Une organisation catholique d’extrême-droite, dont il n’est pas difficile de trouver sur internet les messages suant de haine envers les juifs et hurlant à la persécution antichrétienne, a décidé de s’en prendre au spectacle du metteur en scène italien Romeo Castellucci, Sul Concetto di volto nel figlio di Dio, “sur le concept du visage de Dieu”, l’accusant de blasphème envers le Christ.

Ce spectacle court (50 minutes) représente un vieillard atteint de Parkinson qui se vide de ses excréments devant son fils débordé et une reproduction en très grand format du visage du Christ peint par Antonello da Messina (exposé à la National Gallery de Londres). Le dialogue lapidaire et ironique (“enlève ton peignoir/tu sens mauvais/qu’est-ce que t’as mangé ?” pour le fils, “pardonne-moi” pour le père), non-traduit pour le public non-italophone, impose de se focaliser sur ce qu’on voit, en l’occurrence un vieillard aux portes de la mort, dont les entrailles se vident, avant que son fils n’embrasse le visage du Christ qui sera couvert d’encre noire et déchiré pour laisser place à l’inscription “you are (not) my shepherd”, “tu (n)’es (pas) mon berger”. Romeo Castellucci, dont les spectacles sont d’habitude plus obscurs, livre ici des interrogations dont il est surprenant que la simplicité échappe aux extrémistes qui perturbent chaque soir les représentations : sommes-nous prêts à accompagner nos parents jusqu’à leur déchéance ? Qu’est devenu le message d’amour du Christ dans une société qui refuse de voir la déchéance des personnes âgées en fin de vie ? Sommes-nous prêts, nous croyants ou athées vivant dans une culture chrétienne, à accepter l’impureté du message du Christ ?
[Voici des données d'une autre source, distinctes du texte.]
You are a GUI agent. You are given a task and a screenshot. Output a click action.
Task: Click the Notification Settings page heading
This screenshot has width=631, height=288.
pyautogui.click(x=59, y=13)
Romeo Castellucci revendique un théâtre du sacré, au même titre que Bruno Dumont dont le dernier film Hors satan vient de sortir en salle. Les deux artistes non religieux s’intéressent à la représentation de ce qui est digne d’un respect absolu, la déchéance des personnes âgées pour le premier, la dignité d’un SDF pour le second, qui lui donne le pouvoir de sauver les jeunes filles schizophrènes, d’arrêter les incendies et de ressusciter les morts.

Cette présence du sacré dans l’art contemporain ne doit pas être interprétée comme un

retour de la religion chez des artistes aussi éloignés de ce thème. Il est simplement notable de constater que ces deux artistes manient le vocabulaire de la phénoménologie dont le représentant le plus problématique, Martin Heidegger (1889-1976), voyait dans la condition poétique le fait d’être “entouré par le sacré”. National-socialiste convaincu, mais non antisémite (le fait était suffisamment rare pour être remarqué), le philosophe allemand estimait que la philosophie ne pouvait s’exprimer pleinement qu’en grec et en allemand, admirait la poésie de Hölderlin, la peinture de Van Gogh et les soldats de l’armée allemande.

Penser le caractère sacré de l’impureté, telle est la voie qu’ont choisi ces deux grands artistes contemporains que sont Romeo Castellucci et Bruno Dumont pour ne pas laisser le thème aux intégristes qui rêvent d’immaculée conception et de pureté, littéralement ce qui ne contient aucun élément étranger. Bruno Dumont rêve d’un cinéma “du sacré dans le retrait de Dieu”, Romeo Castellucci de “l’épiphanie (apparition) individuelle propre au spectateur. Le sacré est dans la rencontre entre l’image qui n’est jamais donnée et celui qui la regarde”.

“Dieu est mort, tu ne vas pas chercher à le faire revenir ?” me demandait un ami à propos de ma volonté de filmer l’histoire d’un Christ noir à Rosny-sous-Bois. On peut considérer dans notre beau pays laïc que le sacré relève uniquement de la sphère privée, ou juger urgent de s’intéresser à l’impureté du thème, c’est-à-dire d’y accueillir l’élément étranger, afin de ne pas l’abandonner à ceux qui sont prêts à répandre le sang pour le défendre.

Sul concetto di volto nel figlio di Dio de Romeo Castellucci, Théâtre de la Ville puis au Ciné 104

Hors Satan de Bruno Dumont, en salle.